- [About this task]:
In the listing below, how many lines hold the string "computer"? Reply with the number and nothing else.
----------------
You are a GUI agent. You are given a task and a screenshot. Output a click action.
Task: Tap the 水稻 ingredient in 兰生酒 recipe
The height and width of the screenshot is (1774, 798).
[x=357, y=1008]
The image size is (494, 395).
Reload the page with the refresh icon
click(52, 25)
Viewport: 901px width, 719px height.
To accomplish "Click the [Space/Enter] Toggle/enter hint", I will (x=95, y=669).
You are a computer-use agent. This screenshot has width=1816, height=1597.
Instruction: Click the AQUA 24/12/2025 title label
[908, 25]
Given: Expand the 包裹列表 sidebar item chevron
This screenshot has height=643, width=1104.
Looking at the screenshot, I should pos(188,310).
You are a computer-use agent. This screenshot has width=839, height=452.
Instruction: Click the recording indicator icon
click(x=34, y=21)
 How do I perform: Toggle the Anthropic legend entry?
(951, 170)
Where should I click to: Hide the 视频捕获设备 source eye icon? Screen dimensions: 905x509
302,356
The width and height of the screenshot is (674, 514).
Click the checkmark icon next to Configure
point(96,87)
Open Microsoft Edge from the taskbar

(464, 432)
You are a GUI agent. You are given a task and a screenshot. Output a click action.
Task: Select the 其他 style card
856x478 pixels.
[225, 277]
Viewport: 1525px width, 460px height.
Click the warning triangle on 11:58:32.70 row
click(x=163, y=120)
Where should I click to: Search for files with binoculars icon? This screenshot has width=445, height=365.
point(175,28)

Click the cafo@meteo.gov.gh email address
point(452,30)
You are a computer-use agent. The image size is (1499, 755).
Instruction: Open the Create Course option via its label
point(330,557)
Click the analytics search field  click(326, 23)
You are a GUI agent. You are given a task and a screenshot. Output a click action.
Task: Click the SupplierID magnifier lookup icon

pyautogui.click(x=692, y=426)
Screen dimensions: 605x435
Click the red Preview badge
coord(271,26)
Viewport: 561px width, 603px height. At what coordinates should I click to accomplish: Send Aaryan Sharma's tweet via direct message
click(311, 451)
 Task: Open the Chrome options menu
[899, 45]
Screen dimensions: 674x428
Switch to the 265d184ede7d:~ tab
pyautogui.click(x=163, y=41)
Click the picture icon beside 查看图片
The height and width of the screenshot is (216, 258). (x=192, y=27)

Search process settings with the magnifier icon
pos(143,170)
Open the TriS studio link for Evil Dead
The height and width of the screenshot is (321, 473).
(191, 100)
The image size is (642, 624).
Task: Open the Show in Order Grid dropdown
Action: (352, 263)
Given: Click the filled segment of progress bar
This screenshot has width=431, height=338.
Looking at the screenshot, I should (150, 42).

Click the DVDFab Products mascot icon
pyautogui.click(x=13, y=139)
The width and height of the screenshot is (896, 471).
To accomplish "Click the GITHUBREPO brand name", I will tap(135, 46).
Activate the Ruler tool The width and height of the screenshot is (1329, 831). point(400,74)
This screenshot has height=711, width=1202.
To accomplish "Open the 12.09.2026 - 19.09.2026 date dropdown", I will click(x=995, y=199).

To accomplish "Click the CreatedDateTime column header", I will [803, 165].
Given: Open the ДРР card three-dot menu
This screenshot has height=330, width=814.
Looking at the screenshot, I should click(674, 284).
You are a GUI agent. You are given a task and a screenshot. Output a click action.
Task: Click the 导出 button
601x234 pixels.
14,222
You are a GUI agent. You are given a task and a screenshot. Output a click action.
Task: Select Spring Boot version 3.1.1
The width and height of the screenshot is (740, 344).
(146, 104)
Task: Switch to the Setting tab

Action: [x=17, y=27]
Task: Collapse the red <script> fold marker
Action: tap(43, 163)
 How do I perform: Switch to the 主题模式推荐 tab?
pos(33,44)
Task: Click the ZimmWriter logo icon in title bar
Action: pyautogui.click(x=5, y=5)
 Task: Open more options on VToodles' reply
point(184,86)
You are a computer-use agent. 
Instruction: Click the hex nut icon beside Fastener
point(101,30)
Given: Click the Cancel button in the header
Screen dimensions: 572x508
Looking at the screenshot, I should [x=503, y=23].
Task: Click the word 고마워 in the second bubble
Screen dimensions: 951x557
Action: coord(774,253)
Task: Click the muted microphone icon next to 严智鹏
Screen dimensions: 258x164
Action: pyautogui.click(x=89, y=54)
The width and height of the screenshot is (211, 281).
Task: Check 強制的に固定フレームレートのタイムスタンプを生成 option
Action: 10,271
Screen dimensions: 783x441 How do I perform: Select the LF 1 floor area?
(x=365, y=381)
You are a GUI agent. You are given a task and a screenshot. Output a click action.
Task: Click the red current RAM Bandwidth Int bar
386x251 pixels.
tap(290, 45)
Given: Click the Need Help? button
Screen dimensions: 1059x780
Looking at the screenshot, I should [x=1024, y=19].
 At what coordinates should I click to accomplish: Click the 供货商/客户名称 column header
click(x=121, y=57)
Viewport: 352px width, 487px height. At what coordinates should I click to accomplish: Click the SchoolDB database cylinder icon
----------------
- [Exercise solution]:
4